At any rate, here was a place unpolluted by men, kept clean by the winds from coarsening human influences, a place where spiritual agencies were within reach and aggressive. Never, before or since, have I been so attacked by indescribable suggestions of a "beyond region," of another scheme of life, another evolution not parallel to the human. And in the end our minds would succumb under the weight of the awful spell, and we should be drawn across the frontier into their world.

Small things testified to this amazing influence of the place, and now in the silence round the fire they allowed themselves to be noted by the mind. The very atmosphere had proved itself a magnifying medium to distort every indication: the otter rolling in the current, the hurrying boatman making signs, the shifting willows, one and all had been robbed of its natural character, and revealed in something of its other aspect—as it existed across the border in that other region. And this changed aspect I felt was new not merely to me, but to the race. The whole experience whose verge we touched was unknown to humanity at all. It was a new order of experience, and in the true sense of the word unearthly.

"It's the deliberate, calculating purpose that reduces one's courage to zero," the Swede said suddenly, as if he had been actually following my thoughts. "Otherwise imagination might count for much. But the paddle, the canoe, the lessening food——"

"Haven't I explained all that once?" I interrupted viciously.
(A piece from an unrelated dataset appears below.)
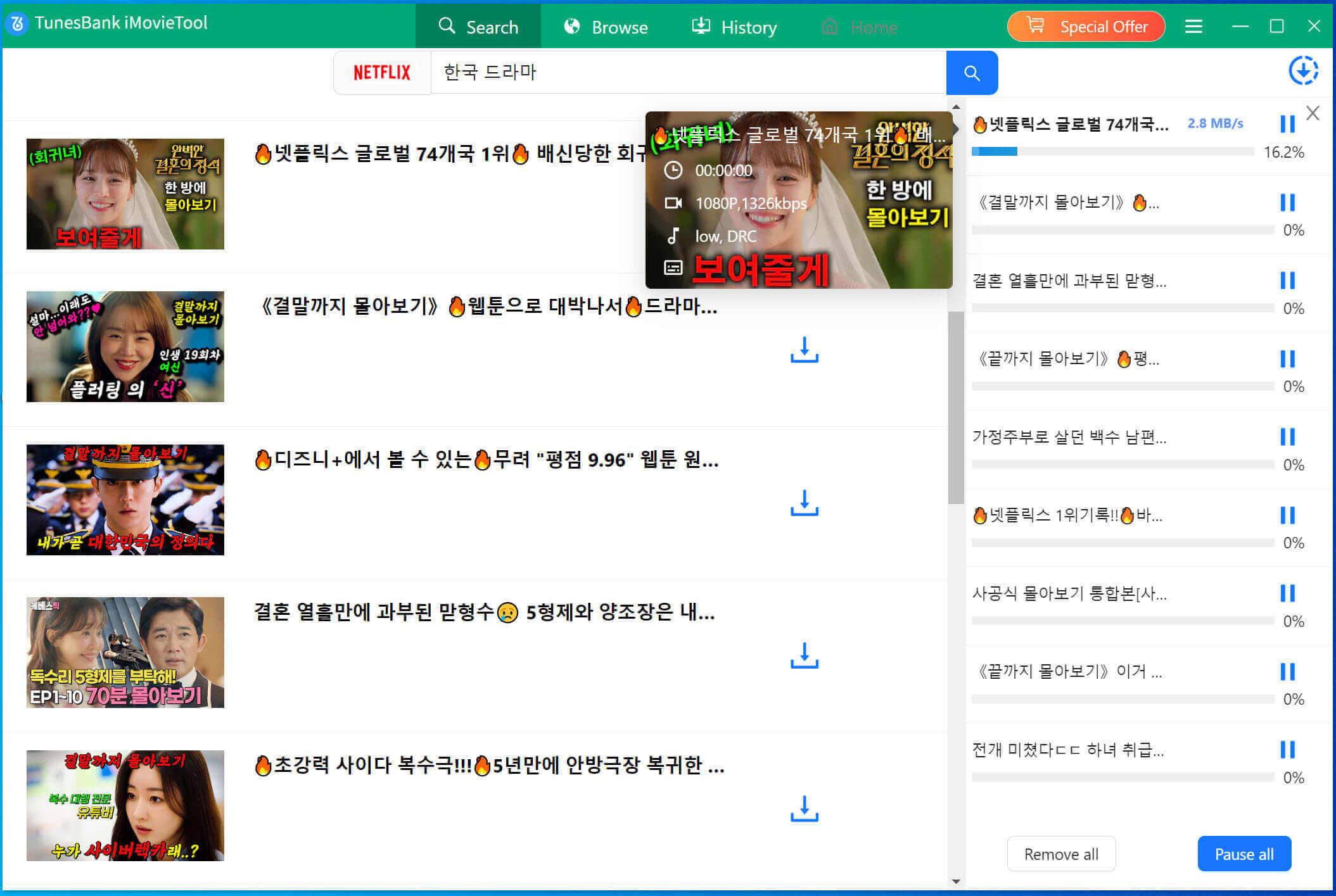
Task: Download the 결혼 열흘만에 과부된 video
Action: 804,656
"You have," he answered dryly; "you have indeed."

He made other remarks too, as usual, about what he called the "plain determination to provide a victim"; but, having now arranged my thoughts better, I recognized that this was simply the cry of his frightened soul against the knowledge that he was being attacked in a vital part, and that he would be somehow taken or destroyed. The situation called for a courage and calmness of reasoning that neither of us could compass, and I have never before been so clearly conscious of two persons in me—the one that explained everything, and the other that laughed at such foolish explanations, yet was horribly afraid.

Meanwhile, in the pitchy night the fire died down and the woodpile grew small. Neither of us moved to replenish the stock, and the darkness consequently came up very close to our faces. A few feet beyond the circle of firelight it was inky black. Occasionally a stray puff of wind set the billows shivering about us, but apart from this not very welcome sound a deep and depressing silence reigned, broken only by the gurgling of the river and the humming in the air overhead.